KORDANEWS– Masyarakat perkotaan dunia kini jarang bahkan tak dapat melihat malam langit gelap bertabur bintang, akibat polusi cahaya yang makin parah. Hal itu disebabkan karena berhamburnya cahaya lampu kota yang menyebabkan langit tampak terang, sehingga mengalahkan cahaya bintang.
Atas hal tersebut, Lembaga Penerbangan dan Antariksa Nasional (Lapan), mengimbau masyarakat di seluruh Indonesia untuk mematikan lampu yang berada di luar ruangan pada Sabtu, 6 Agustus 2016, pukul 20.00-21.00 waktu setempat.

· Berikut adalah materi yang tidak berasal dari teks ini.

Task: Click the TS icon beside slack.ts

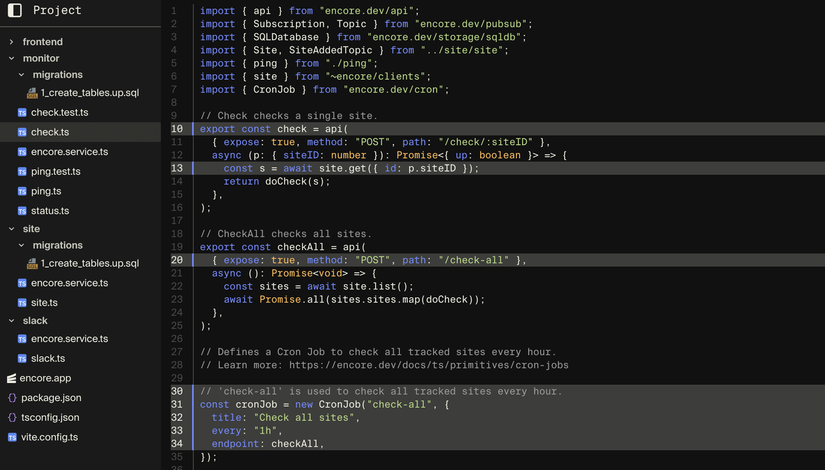Action: pyautogui.click(x=22, y=359)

Kegiatan itu merupakan kampanye “Malam Langit Gelap” untuk membangun kesadaran masyarakat tentang menyelamatkan malam dari polusi cahaya yang telah mengubur keindahan langit malam.
Kampanye itu dipilih sebagai bagian aksi keantariksaan karena dianggap mudah diikuti oleh masyarakat, layaknya gerhana 9 Maret yang banyak diminati.
“Gerhana Matahari total pada 9 Maret lalu menunjukkan antusiasme masyarakat kita di seluruh Indonesia dan mereka menikmatinya,” ujar Ketua Lapan, Thomas Djamaluddin, dalam pencanangan “Malam Langit Gelap”.
Pemilihan tanggal 6 Agustus sendiri selain memperingati Hari Keantariksaan, juga terkait dengan musim kemarau pada bulan Agustus, sehingga berpeluang besar untuk mengamati langit yang cerah bertabur bintang kalau gangguan polusi cahaya diminimalkan.
Lalu apa pemandangan ‘langka’ yang terjadi pada malam 6 Agustus 2016?
Untuk sebagian besar masyarakat, khususnya mereka yang tinggal di perkotaan, menatap langit malam berhias Galaksi Bima Sakti atau Milky Waymerupakan hal langka.